The tenor soloist was Saimir Pirgu, an Albanian. I remember when he made his Salzburg debut, in 2004. He was Ferrando in Così fan tutte — in other words, he was an Albanian playing an Italian disguised as an Albanian. Only in America! His voice proved a little light for the Verdi Requiem — actually, a lot light. He sometimes seemed like a boy trying to do a man’s work. But he was beautiful in his “Hostias,” floating that little instrument of his. Schipa-esque.

Olga Borodina was the mezzo — a platinum blonde now — sounding bigger than ever. She wielded a cannon to Pirgu’s toothpick. Singing the bass part was her husband, Ildar Abdrazakov. His sound was glowing, rich, and thoroughly Russian. It was as though Boris Godunov had been invited into the Requiem. And his accuracy was exceptional. For example, most basses’ utterances of “Mors” are ballpark; his were spot-on.

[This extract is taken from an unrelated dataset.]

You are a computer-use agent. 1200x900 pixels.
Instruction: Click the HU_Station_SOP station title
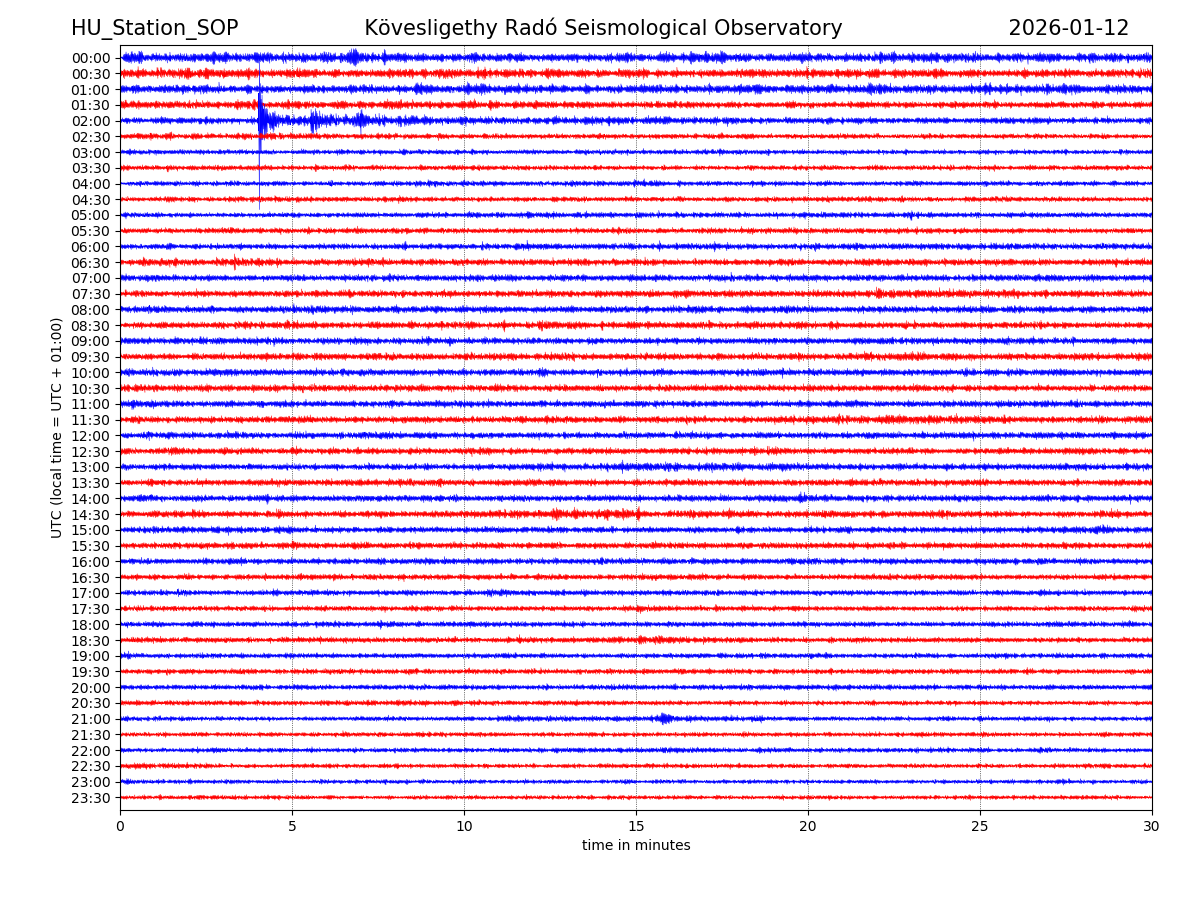coord(154,28)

The soprano was the wonderful and endearing Krassimira Stoyanova, a gem in Mozart. Her voice could not hack parts of Verdi’s Requiem; it is simply too small. In the “Libera me,” when she sang her big C, I heard nothing, absolutely nothing. I simply saw her mouth open. But when you could hear her, she was her admirable self.

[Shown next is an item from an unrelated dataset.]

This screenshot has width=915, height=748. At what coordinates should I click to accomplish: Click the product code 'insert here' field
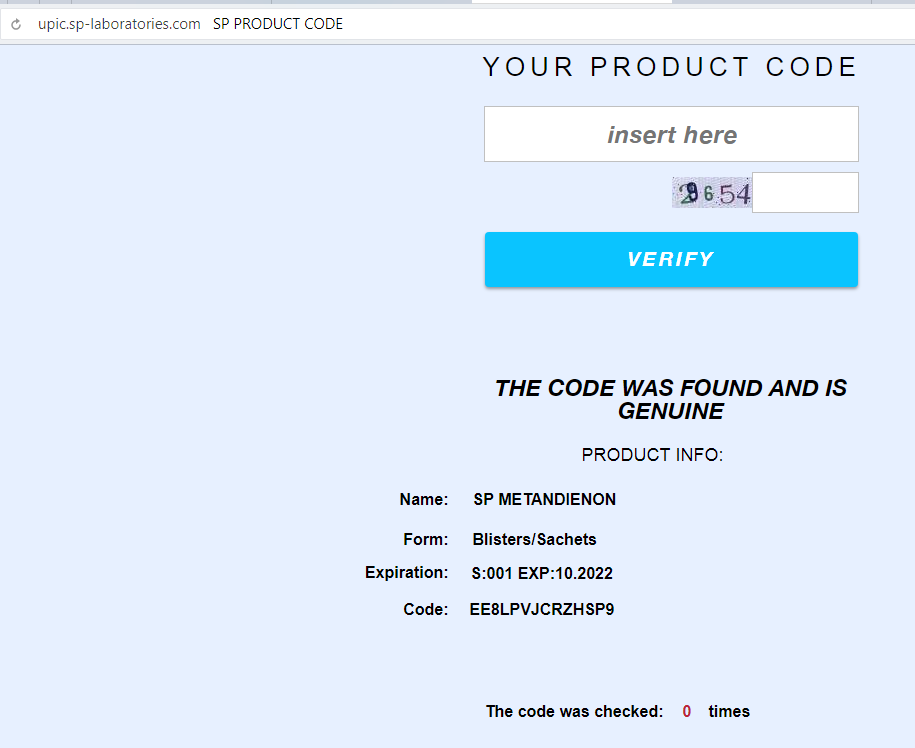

Frankly, one of the best musical experiences I have had this summer was, not in Salzburg, but in St. Florian, in Upper Austria. En route, I gave a talk on Bruckner to a busload of Americans. Bruckner was educated in the monastery school at St. Florian, and later taught there. He also served as organist in the church. That organ is now known as the Bruckner Organ.

We heard a recital on it, by a resident organist, the excellent Andreas Etlinger. He began, of course, with Bruckner — the Prelude and Fugue in C minor, a youthful effort. We would never hear this undistinguished piece if it hadn’t been written by a man who would become an immortal composer. Etlinger continued with Mendelssohn’s Prelude in G major, followed by another piece in G major: Liebster Jesu, wir sind hier, by Bach. This is merely the most beautiful and perfect piece of music ever written. Alicia de Larrocha used to play a piano arrangement of it by Harriet Cohen, the Englishwoman. You could have ascended, while listening to it.

Etlinger then treated us to some improvisation. In a New York recital earlier this year, the Lisztian pianist Cyprien Katsaris played some improvisations, first saying, “It’s a shame that this art has been left to organists and jazzmen, only.” But thank goodness for organists and jazzmen if they can do it well, as Etlinger did.

He ended with Vierne’s beloved fantasy Carillon de Westminster — a piece by a Frenchman, using the famous British chimes, pealing forth on Bruckner’s organ in Upper Austria. It was thrilling, just thrilling.